Os anúncios foram abertos e fechados na segunda quinzena de agosto sem que, na descrição, constasse qualquer referência à AIMA. O protocolo incluía uma cláusula de confidencialidade. Pediam o 12º ano reconhecido em Portugal, fluência em português e outra língua, de preferência inglês; experiência na área das migrações ou dos Direitos Humanos; capacidade para operar com tecnologias de informação e disponibilidade imediata. As principais atividades a desempenhar incluíam atendimento ao público, recolha de dados biométricos, registo de fotografia dos requisitantes de autorização de residência e de informações do processo em plataforma digital. Em troca davam contrato de trabalho a termo certo de 9 meses.
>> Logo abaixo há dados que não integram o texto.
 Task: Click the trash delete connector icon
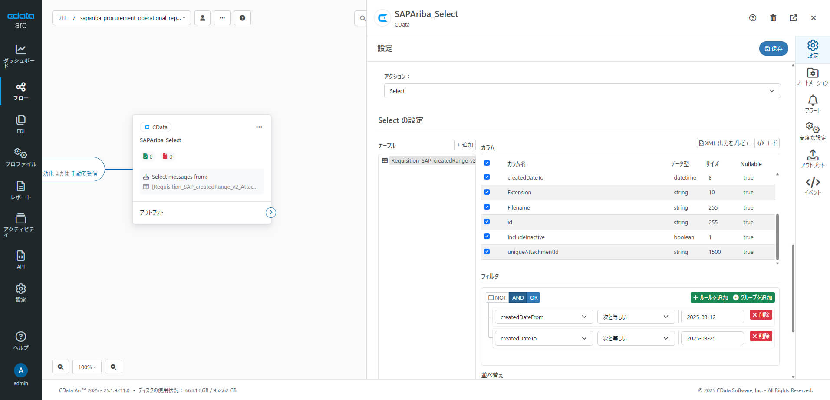pyautogui.click(x=773, y=18)
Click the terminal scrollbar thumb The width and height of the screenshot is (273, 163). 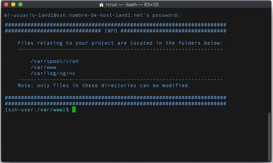click(x=269, y=137)
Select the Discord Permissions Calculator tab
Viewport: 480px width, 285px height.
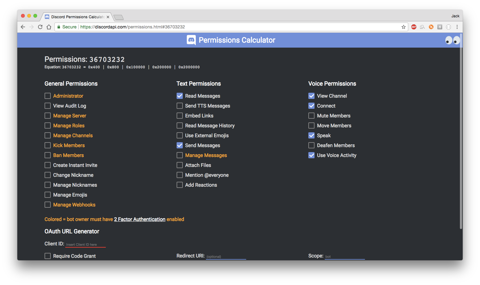coord(77,17)
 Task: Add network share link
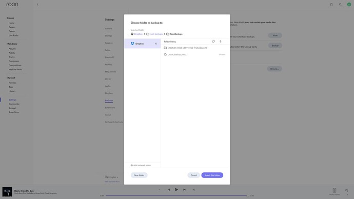(x=141, y=165)
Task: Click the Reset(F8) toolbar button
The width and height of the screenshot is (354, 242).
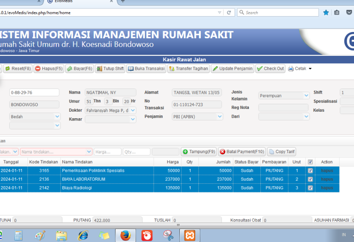Action: pyautogui.click(x=18, y=68)
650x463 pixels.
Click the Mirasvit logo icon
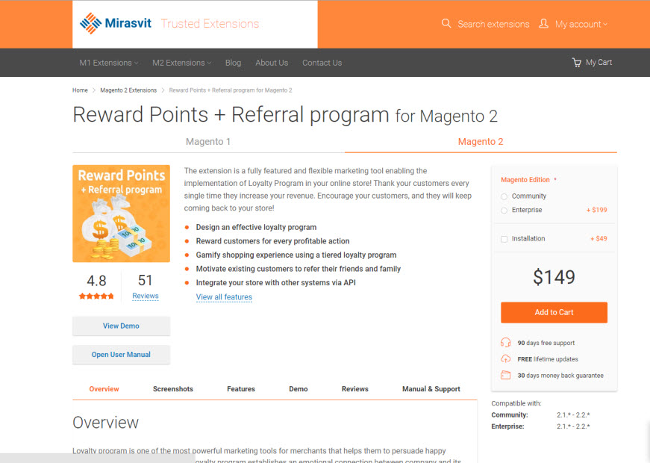point(90,23)
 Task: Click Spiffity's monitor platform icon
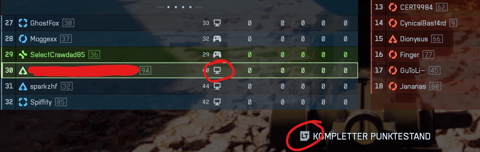(x=217, y=102)
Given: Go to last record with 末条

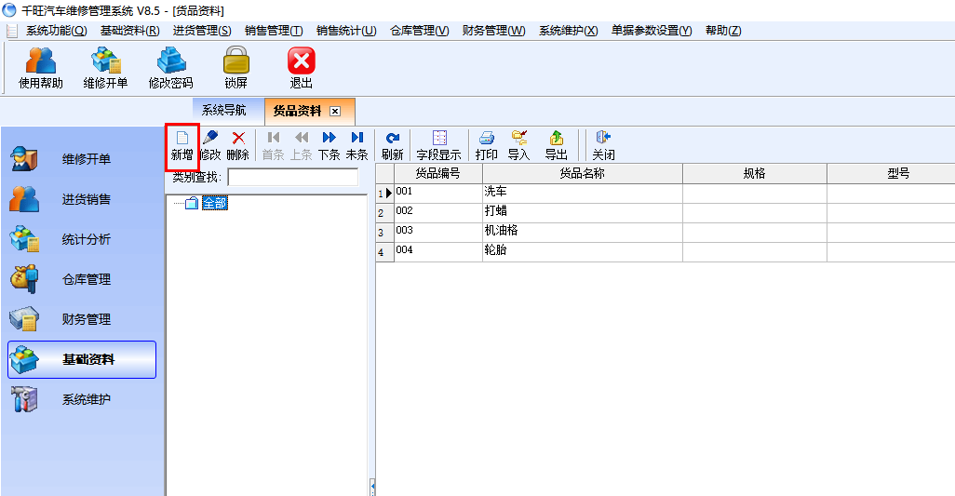Looking at the screenshot, I should coord(356,146).
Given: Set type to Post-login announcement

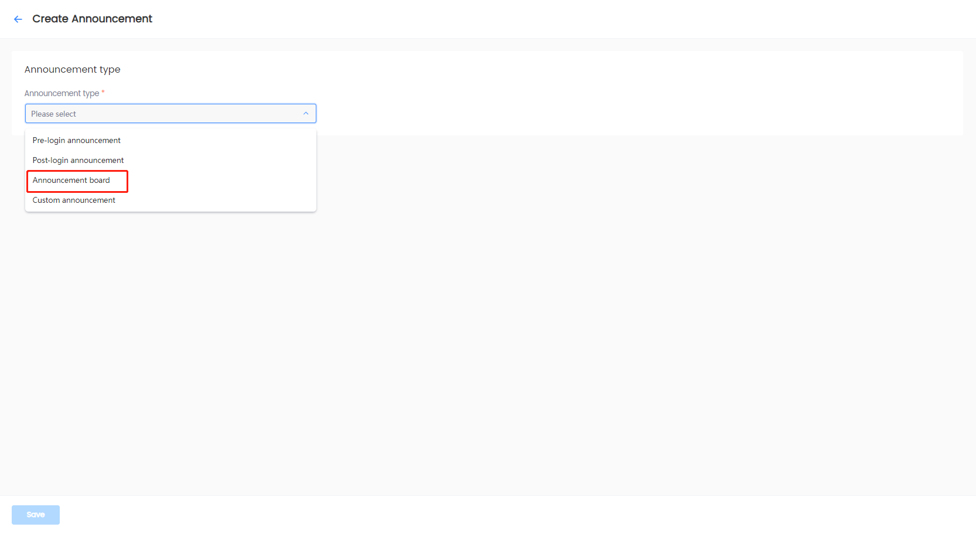Looking at the screenshot, I should point(78,161).
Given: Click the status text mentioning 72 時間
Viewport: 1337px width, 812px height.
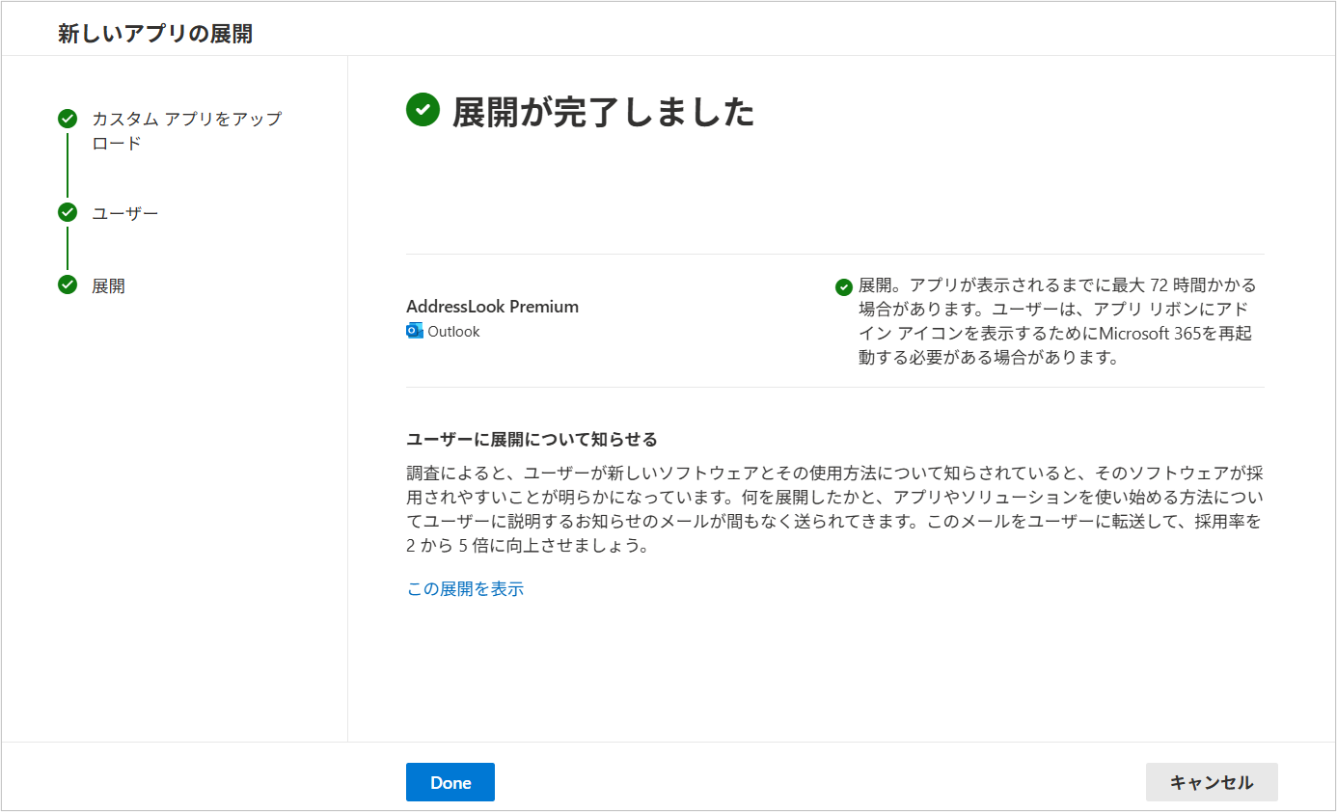Looking at the screenshot, I should [1056, 321].
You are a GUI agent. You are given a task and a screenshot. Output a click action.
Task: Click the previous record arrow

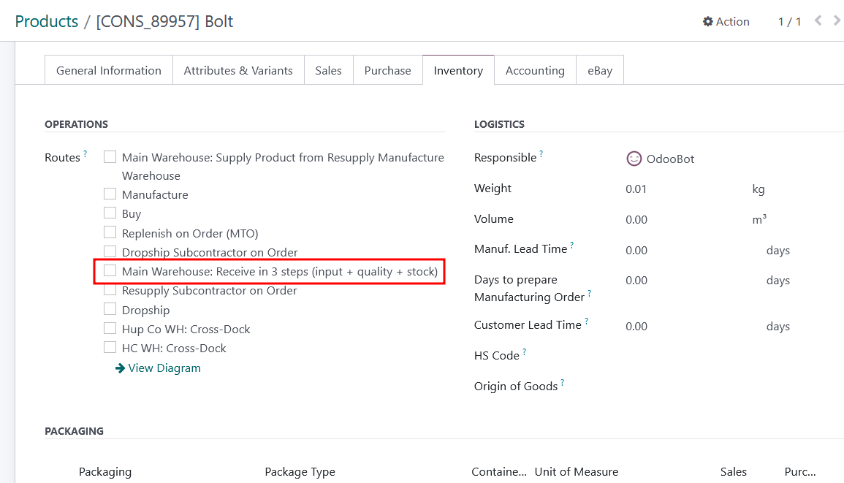pos(818,21)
“Fomos convidados pela AIMA e depois pela secretaria de Estado. E não foi uma aceitação imediata, porque acreditamos que esta é uma tarefa do Estado, é responsabilidade do Estado por termo a esta tragédia, a esta situação de maus tratos dos imigrantes, de total incapacidade de resposta perante milhares de indocumentados ou mal documentados, num avolumar inaceitável. Por outro lado não conseguimos deixar de contribuir para uma solução que tem por prioridade reduzir as pendências, as vidas que estão à espera. Não dá para ignorar. Tivemos em conta o bem maior das pessoas, mas mantendo as críticas, para que se resolva o problema”, justifica André Costa Jorge, diretor da JRS, que selecionou 20 mediadores para trabalhar no Centro de Lisboa a partir de segunda-feira.